- Developer: KingsIsle Entertainment
- Publisher: KingsIsle Entertainment
- Directors: J. Todd Coleman (2012−2013); Josef T. Hall (2014−2015); Leah Ruben (2021−present);
- Artist: Melissa Preston
- Writers: J. Todd Coleman; Sam Johnson; David Beau Paul;
- Composer: Nelson Everhart
- Engine: Gamebryo
- Platforms: Windows, macOS
- Release: October 15, 2012
- Genre: MMORPG
- Mode: Multiplayer

= Pirate101 =

2012 video game

Pirate101 is a 2012 massively multiplayer online role-playing game (MMORPG) developed and published by KingsIsle Entertainment. It is a sister game to Wizard101, set in the same fictional universe of the “Spiral”. The player assumes the role of a pirate, who, after being rescued from a prison ship, begins searching for pieces of a map that could take them to the mythical, long-lost world of El Dorado. The player is in a race to reach it with Kane, the game's main antagonist.

Players can complete quests, sail ships, recruit companions, and battle enemies in a turn-based combat system similar to those used in board games.

==Overview==
The fictional universe of the Spiral is divided into several worlds, each consisting of multiple areas. The worlds of the Spiral are islands suspended in midair within spheroid atmospheres. The first world in the game, Skull Island, is a cluster of jungle islands which serves as a pirate haven. Ships in the game sail and make port in midair. The open skies between islands are referred to as “Skyways”.

The game's content is divided into numerous "Books", which are further subdivided into individual "Chapters". Players may purchase access to all areas related to a given Chapter using "Crowns", the game's premium currency. Purchasing a membership grants unlimited access to all Chapters for a limited time. Upon character creation, players are given free access to "Introduction" and "Prologue Part 1", the first Book.

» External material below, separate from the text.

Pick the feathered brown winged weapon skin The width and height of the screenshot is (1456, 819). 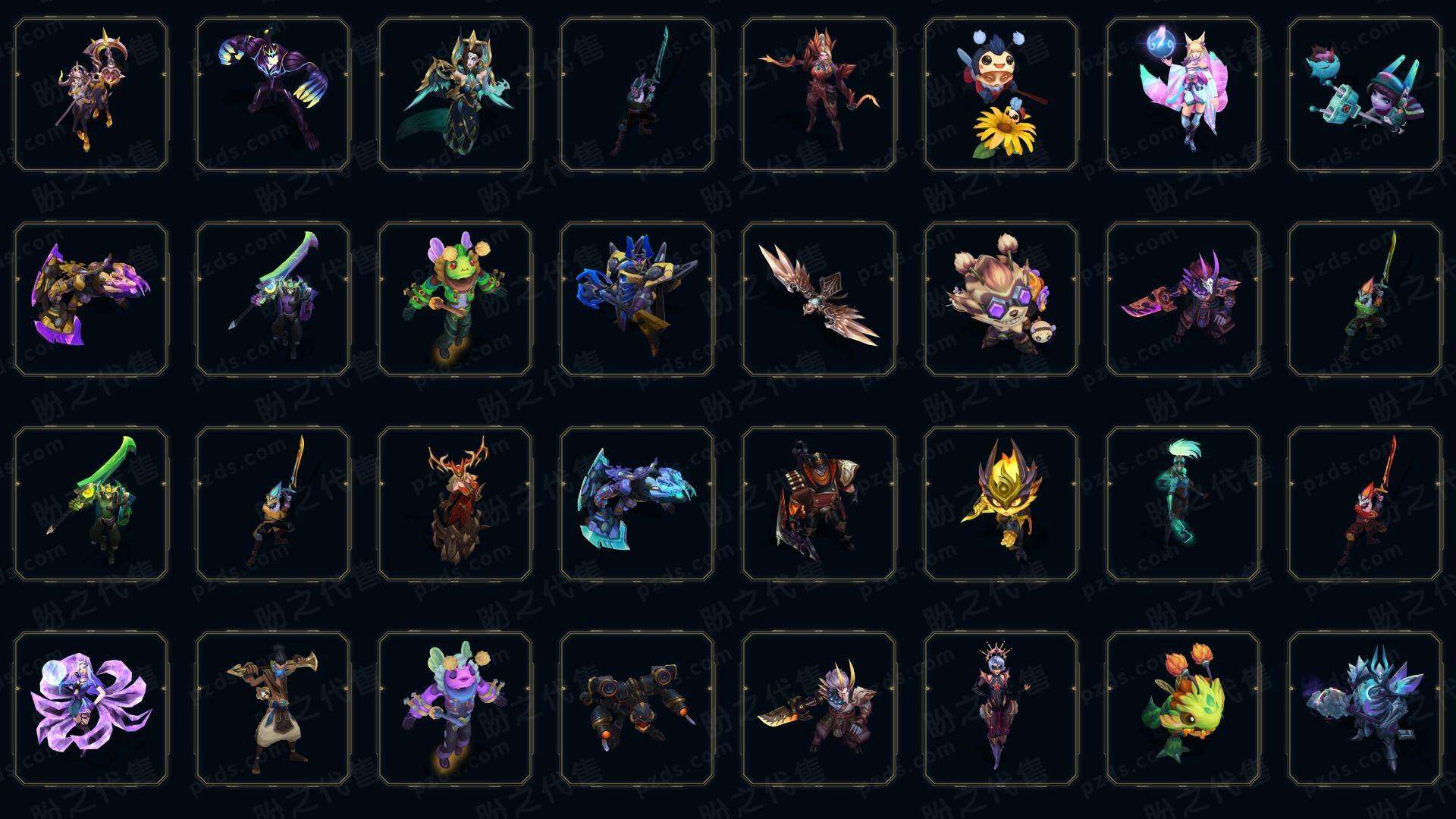[819, 300]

Side activities in the Spiral include Practice PvP (player versus player), Ranked PvP, a nautical gauntlet, training pets, pet sparring, and housing.

==Characters==
Players can interact with, trade with, fight, and obtain quests from different NPCs located throughout the worlds of the Spiral. Companions can serve the player in combat and also provide comic relief during the story.

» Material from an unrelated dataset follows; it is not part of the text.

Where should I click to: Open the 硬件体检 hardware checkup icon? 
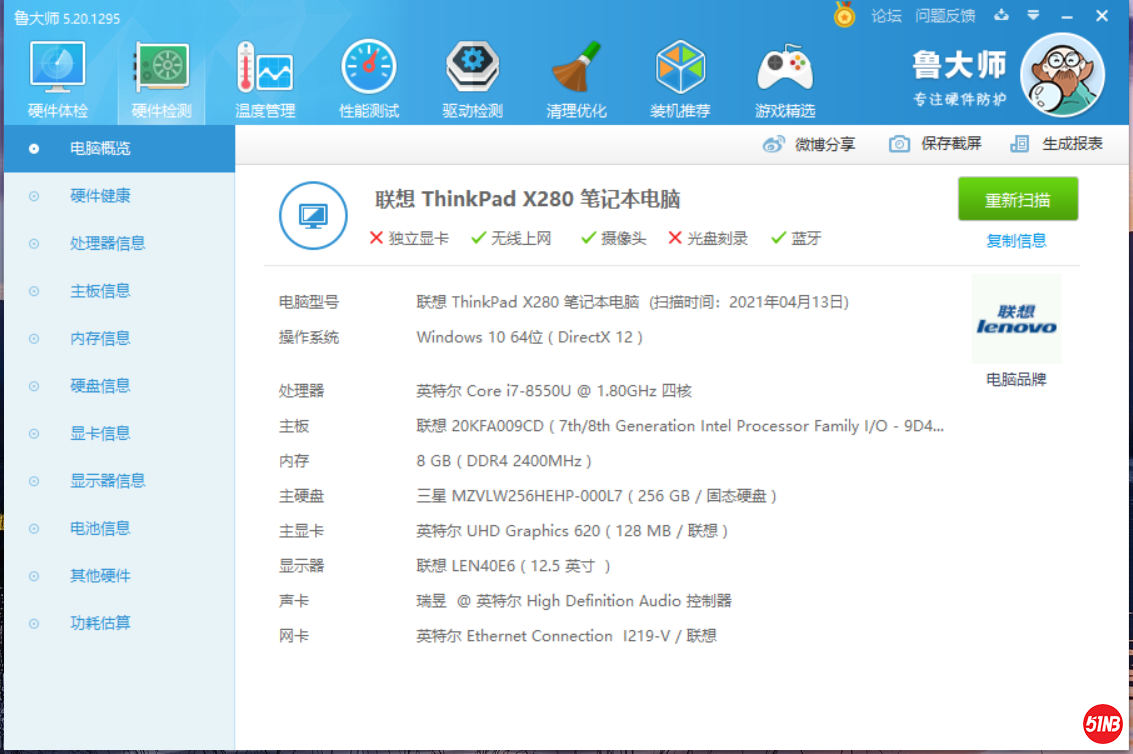click(x=57, y=70)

Pirate101 has several types of in-game characters. Two non-player characters (NPCs) in the game, Boochbeard and Mr Gandry, serve as the player's voiceover guide when the player encounters certain aspects of the game for the first time, such as being defeated in combat. They appear in the game's prologue, with the player never physically encountering or observing them again.

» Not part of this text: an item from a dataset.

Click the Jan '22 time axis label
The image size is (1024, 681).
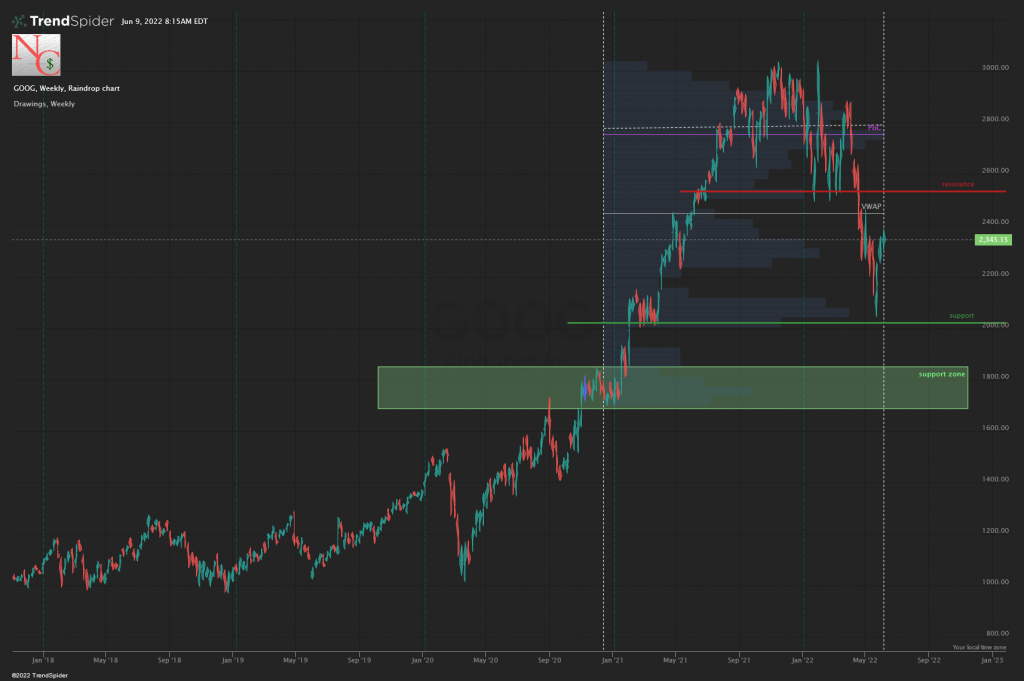click(802, 660)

The Armada is an army of humanoid clockwork pirates who invade and dominate many worlds of the Spiral. It is led by Kane, Supreme Commander of the Armada, a superintelligent humanoid clockwork whose primary goals are to reach El Dorado, make himself immortal, and then proceed to destroy the Spiral in order to recreate it in his image.

==Plot==
The game opens with the player character, a young pirate orphan, being recused and then escaping from an Armada-operated prison ship in Skull Island. The first section of the game involves the player completing various quests for Captain Avery, an extremely wealthy retired pirate who is the owner and steward of the entire Skyway. The player does quests for Avery in order to earn their keep, eventually being sent on a quest to discover pieces of a map that could lead them to El Dorado, a long-lost world made entirely of gold. The Armada, meanwhile, is racing the player to obtain the same map pieces.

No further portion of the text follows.